# AMD R7xx-Reihe: Viele GPUs auf einer Karte?



## PCGH_Carsten (28. Februar 2008)

Vieles, unter anderem Aussagen von AMDs Führungspersonal, sprechen dafür, dass der R600 der letzte große Single-Chip (monolitische GPU) gewesen ist und man sich in Zukunft mehr und mehr auf die Synergien vieler kleiner Chips, die zusammenarbeiten, konzentrieren will. Bereits die unter dem Codenamen R680 geführte HD3870 X2 bestand aus zwei "Value"-Chips (v für value im RV670), anstelle eines monolithischen Trumms. Auch R700 soll wohl so etwas werden - auch und gerade weil die ersten Anzeichen wieder nur auf "Value"-Einzelchips hindeuten:


http://article.gmane.org/gmane.linux.alsa.devel/51536

HDMI-Audio-Support für die Chips der RV710, RV730, RV740 und RV770-Reihe. Zumindest letzterem werden 50% mehr Leistung gegenüber RV670 nachgesagt.


----------



## Masterchief (28. Februar 2008)

Hatte ATI/AMD nicht gesagt das es kein RVxxx mehr geben wird 

und

das der R700 ein Multicore Chip ist ?


----------



## xFAIRx (28. Februar 2008)

Die Idee Grafikchips mit Hilfe von Multi-Core-Designs im 2D-Betrieb sparsam im 3D-Betrieb aber sehr Leistungsfähig zu gestalten, halte ich für einen zukunftsträchtigen Ansatz, wie bei CPUs und Konsolen schon zu sehen ist. Einmal ganz davon abgesehen, dass man so nur noch einen "kleinen" Chip entwerfen muss, und diesen dann je nach angepeiltem Preissegment nur noch beliebig oft auf ein PCB zu bringen. Dies sollte die Entwicklungs- und Produktionskosten senken, und damit auch dem Spieler entgegen kommen.
Doch vorher sollte man das Problem der Frametimes (Microruckeln) lösen, oder sich nicht mit solch lapidaren Aussagen: "Das liegt nicht an uns" ins Abseits stellen.


----------



## Rain_in_may84 (28. Februar 2008)

Masterchief schrieb:


> Hatte ATI/AMD nicht gesagt das es kein RVxxx mehr geben wird
> 
> und
> 
> das der R700 ein Multicore Chip ist ?



Ja das hat doch Carsten oben geschrieben, dass es ein MultiGPU Chip wird. Trotzdem werden darauf eher Mittelklassechips zu finden sein, als Highendchips, sonst müsste die Karte ja 350W an Strom verbraten 

@ Topic
wenn die nicht die Kommunikation zwischen den Chips verbessern und weiter auf CF setzen, werden die Karten ein Ryanfall. 
Die Leistung wäre einfach zu schwach für 4 Chips auf einem Board. Naja hoffentlich bekommen sie das besser hin als bei dieser X2.
Wenn die Chips ordendlich Effizient sind, dann wäre die Karte auf jeden Fall eine Option, wenn nicht mache ich einen großen Bogen drum.

MFG


----------



## Masterchief (28. Februar 2008)

@xFAIRx

Ich meine aber ein Multicore Chip und nicht so eine lösung wie die GX2/X2 Karten,

Ganz einfach gesagt wie ein C2D oder Phenom .... alle Cores in 1 DIE.


----------



## Stefan Payne (28. Februar 2008)

Masterchief schrieb:


> das der R700 ein Multicore Chip ist ?


Nunja, wenn man etwas 'anders' denkt und das nicht so ganz wörtlich nimmt, dann hat AMD schon mit dem R600 einen 'Multicore' Chip gebracht.

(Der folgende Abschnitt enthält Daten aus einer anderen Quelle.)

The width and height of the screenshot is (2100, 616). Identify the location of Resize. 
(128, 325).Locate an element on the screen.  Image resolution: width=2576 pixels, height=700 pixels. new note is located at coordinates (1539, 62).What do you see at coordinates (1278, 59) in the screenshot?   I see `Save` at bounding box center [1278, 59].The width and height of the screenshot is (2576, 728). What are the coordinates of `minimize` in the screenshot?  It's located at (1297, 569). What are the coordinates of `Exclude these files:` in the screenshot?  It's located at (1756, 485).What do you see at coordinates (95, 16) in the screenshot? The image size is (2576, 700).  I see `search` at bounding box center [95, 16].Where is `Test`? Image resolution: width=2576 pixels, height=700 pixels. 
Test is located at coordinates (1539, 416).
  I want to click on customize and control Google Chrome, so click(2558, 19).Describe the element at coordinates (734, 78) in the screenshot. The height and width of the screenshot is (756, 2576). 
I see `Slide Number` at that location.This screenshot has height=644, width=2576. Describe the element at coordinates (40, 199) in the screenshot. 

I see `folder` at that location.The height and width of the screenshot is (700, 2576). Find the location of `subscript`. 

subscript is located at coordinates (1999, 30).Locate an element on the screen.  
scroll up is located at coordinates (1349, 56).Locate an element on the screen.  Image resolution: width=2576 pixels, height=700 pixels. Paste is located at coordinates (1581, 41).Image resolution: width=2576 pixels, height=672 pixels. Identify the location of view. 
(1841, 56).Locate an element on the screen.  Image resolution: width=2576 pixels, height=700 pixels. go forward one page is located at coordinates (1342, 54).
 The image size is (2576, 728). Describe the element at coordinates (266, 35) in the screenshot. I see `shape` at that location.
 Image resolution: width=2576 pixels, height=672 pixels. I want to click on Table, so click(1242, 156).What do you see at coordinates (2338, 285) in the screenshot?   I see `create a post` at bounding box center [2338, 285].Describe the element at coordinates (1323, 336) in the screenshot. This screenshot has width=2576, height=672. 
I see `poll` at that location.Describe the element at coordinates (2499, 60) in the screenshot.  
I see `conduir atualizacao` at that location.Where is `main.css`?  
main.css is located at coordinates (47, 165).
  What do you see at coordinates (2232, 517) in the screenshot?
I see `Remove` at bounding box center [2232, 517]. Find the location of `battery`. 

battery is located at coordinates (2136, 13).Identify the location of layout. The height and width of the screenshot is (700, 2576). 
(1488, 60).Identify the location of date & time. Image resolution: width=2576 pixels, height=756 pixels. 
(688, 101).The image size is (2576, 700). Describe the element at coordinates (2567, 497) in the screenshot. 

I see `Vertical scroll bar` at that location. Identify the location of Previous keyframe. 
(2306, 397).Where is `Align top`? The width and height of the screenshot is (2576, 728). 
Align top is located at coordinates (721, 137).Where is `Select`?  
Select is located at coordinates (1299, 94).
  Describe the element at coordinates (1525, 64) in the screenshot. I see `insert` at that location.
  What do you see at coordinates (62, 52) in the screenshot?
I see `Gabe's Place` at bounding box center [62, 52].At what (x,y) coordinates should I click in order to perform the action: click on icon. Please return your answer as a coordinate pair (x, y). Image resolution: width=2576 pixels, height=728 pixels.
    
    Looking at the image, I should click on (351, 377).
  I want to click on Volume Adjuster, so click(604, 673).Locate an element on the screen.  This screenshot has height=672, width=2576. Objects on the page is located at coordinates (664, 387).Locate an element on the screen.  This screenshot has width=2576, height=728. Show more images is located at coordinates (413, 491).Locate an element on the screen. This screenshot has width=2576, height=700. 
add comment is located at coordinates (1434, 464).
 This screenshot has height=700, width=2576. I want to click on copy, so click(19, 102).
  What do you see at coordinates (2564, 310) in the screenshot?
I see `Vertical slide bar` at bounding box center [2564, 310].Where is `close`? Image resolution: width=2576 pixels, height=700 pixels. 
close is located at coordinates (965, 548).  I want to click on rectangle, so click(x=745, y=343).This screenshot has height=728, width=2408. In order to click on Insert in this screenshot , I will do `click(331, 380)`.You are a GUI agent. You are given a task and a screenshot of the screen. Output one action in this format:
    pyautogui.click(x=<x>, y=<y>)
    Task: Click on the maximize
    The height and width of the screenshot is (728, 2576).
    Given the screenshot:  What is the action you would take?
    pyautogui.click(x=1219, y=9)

Es kommt halt ganz drauf an, wie man Multicore jetzt definiert, ist das ein Chip, wo man binnen der Kaffepause Einheiten hinzufügen oder entsorgen kann??


----------



## Prosef (28. Februar 2008)

xFAIRx schrieb:


> Die Idee Grafikchips mit Hilfe von Multi-Core-Designs im 2D-Betrieb sparsam im 3D-Betrieb aber sehr Leistungsfähig zu gestalten, halte ich für einen zukunftsträchtigen Ansatz, wie bei CPUs und Konsolen schon zu sehen ist. Einmal ganz davon abgesehen, dass man so nur noch einen "kleinen" Chip entwerfen muss, und diesen dann je nach angepeiltem Preissegment nur noch beliebig oft auf ein PCB zu bringen. Dies sollte die Entwicklungs- und Produktionskosten senken, und damit auch dem Spieler entgegen kommen.
> Doch vorher sollte man das Problem der Frametimes (Microruckeln) lösen, oder sich nicht mit solch lapidaren Aussagen: "Das liegt nicht an uns" ins Abseits stellen.


Da stimm ich zu.
Die ganzen kleinen GPUs sollten dann aber vom System als eine GPU angesprochen werden. Die Kommunikation unter den kleinen GPU sollte auch sehr hardwarenah sein. Somit gäbe es dann keine Probleme mehr mit den Treibern.


----------



## Masterchief (2. März 2008)

Stefan Payne schrieb:


> Nunja, wenn man etwas 'anders' denkt und das nicht so ganz wörtlich nimmt, dann hat AMD schon mit dem R600 einen 'Multicore' Chip gebracht.
> 
> Es kommt halt ganz drauf an, wie man Multicore jetzt definiert, ist das ein Chip, wo man binnen der Kaffepause Einheiten hinzufügen oder entsorgen kann??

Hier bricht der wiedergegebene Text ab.